8 HTML Scraping & Parsing

This chapter demonstrates how to safely download, cache, and parse HTML content using requests and BeautifulSoup.
Following the course guidelines, we practice ethical scraping by checking robots.txt, adding a user agent, throttling requests, and caching raw HTML to avoid repeated downloads.

8.1 Example: Download, Cache, and Parse a Web Page

import requests, time, pathlib
from bs4 import BeautifulSoup

# URL to scrape (kept simple for demonstration)
URL = "https://example.com"

# Location to store cached HTML
raw_path = pathlib.Path("data/raw/page.html")
raw_path.parent.mkdir(parents=True, exist_ok=True)
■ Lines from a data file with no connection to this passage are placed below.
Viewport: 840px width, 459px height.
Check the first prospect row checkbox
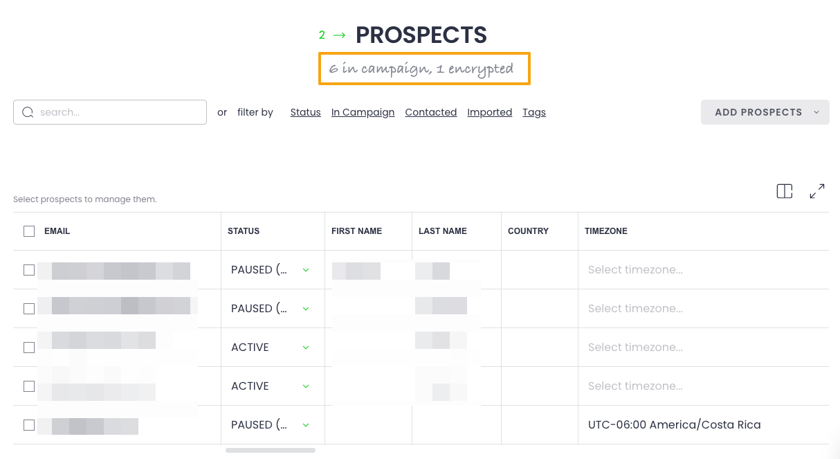[x=29, y=270]
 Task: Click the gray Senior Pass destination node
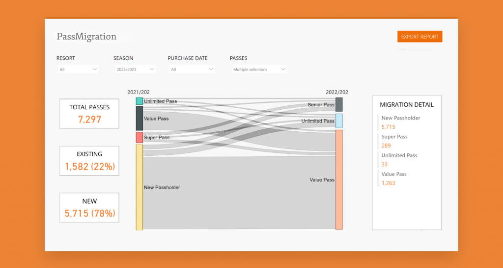point(339,104)
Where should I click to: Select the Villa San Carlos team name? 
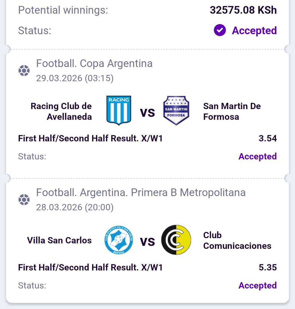click(x=59, y=240)
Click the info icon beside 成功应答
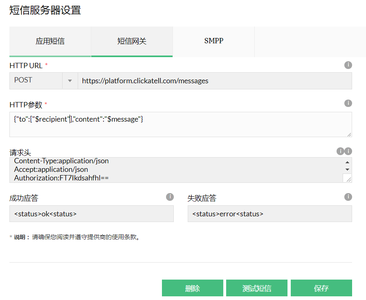Image resolution: width=366 pixels, height=300 pixels. coord(170,197)
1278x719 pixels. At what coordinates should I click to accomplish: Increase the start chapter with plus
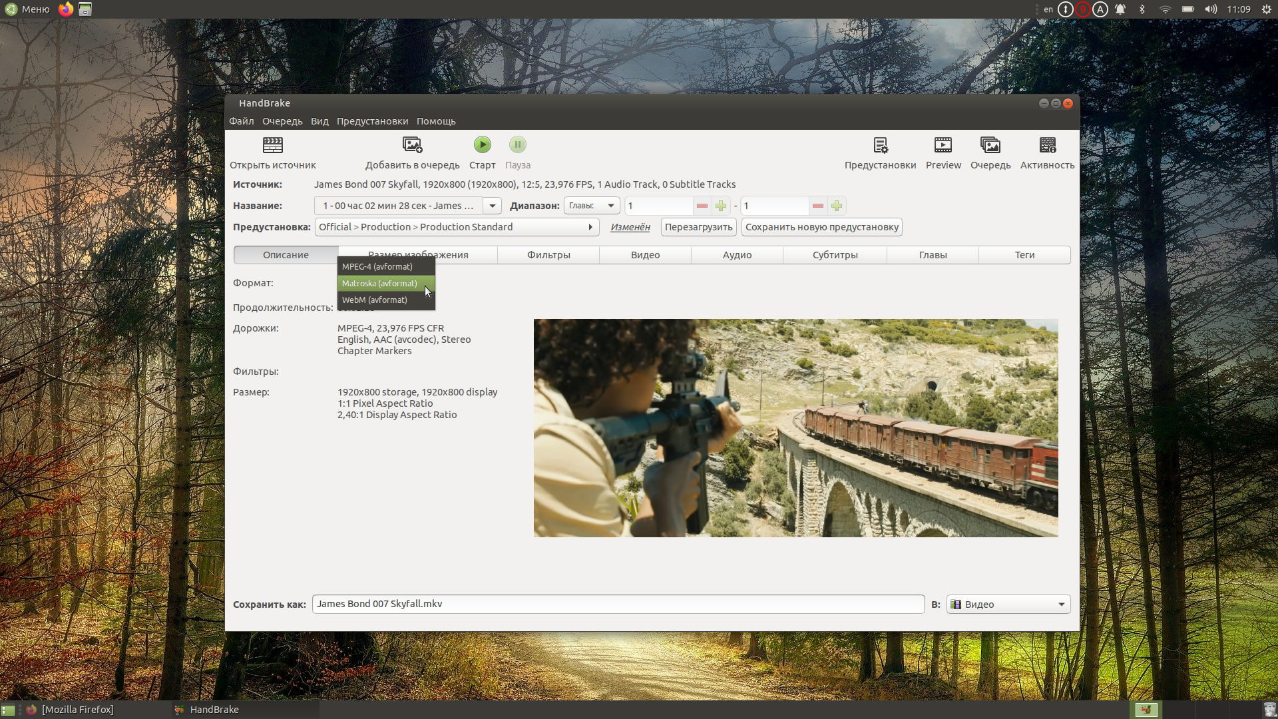pyautogui.click(x=721, y=206)
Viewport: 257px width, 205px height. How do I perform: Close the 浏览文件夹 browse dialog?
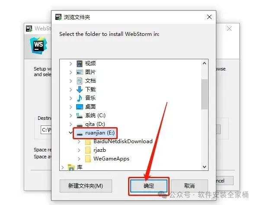(x=209, y=17)
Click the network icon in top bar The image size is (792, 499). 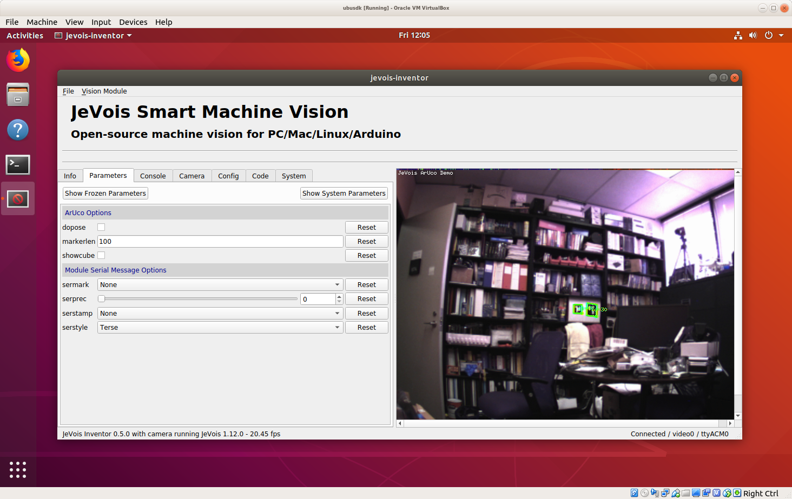(738, 35)
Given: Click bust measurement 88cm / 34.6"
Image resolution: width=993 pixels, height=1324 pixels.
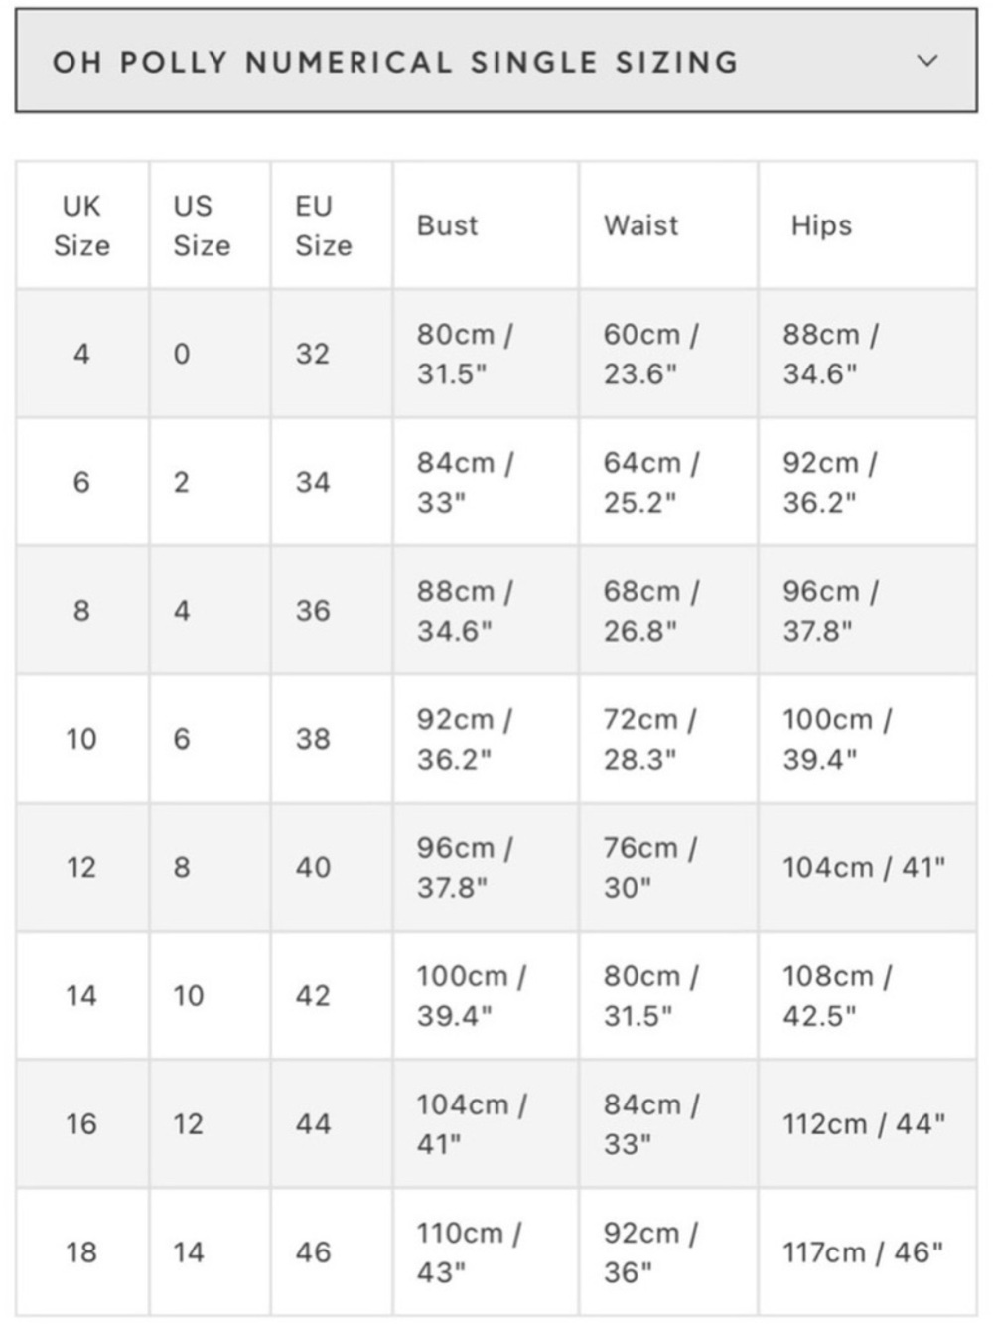Looking at the screenshot, I should (486, 610).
# Cache-first scraping strategy
if raw_path.exists():
    html = raw_path.read_text(encoding="utf-8")
else:
    # (Ethics) Identify your scraper and avoid overloading servers
    headers = {"User-Agent": "STAT4160-student/1.0"}
    
    # (Ethics) In real scraping: check robots.txt, rate-limit, record request time
    response = requests.get(URL, headers=headers, timeout=10)
    response.raise_for_status()

    html = response.text
    raw_path.write_text(html, encoding="utf-8")

# Parse HTML with BeautifulSoup
soup = BeautifulSoup(html, "lxml")

# Extract title
title = soup.find("title").get_text(strip=True)

# Extract first 5 hyperlinks
links = [
    (a.get_text(strip=True), a.get("href"))
    for a in soup.select("a[href]")
][:5]

title, links

8.2 Explanation

This example highlights several best practices in ethical web scraping:

Caching HTML reduces server load and speeds up local development.
User-Agent headers identify your scraper responsibly.
Requests timeout prevents hanging network calls.
BeautifulSoup (lxml parser) extracts relevant information quickly.
CSS selectors (a[href]) allow easy link parsing.

The extracted title and link preview demonstrate how basic scraping workflows support further text parsing, data extraction, or downstream analysis.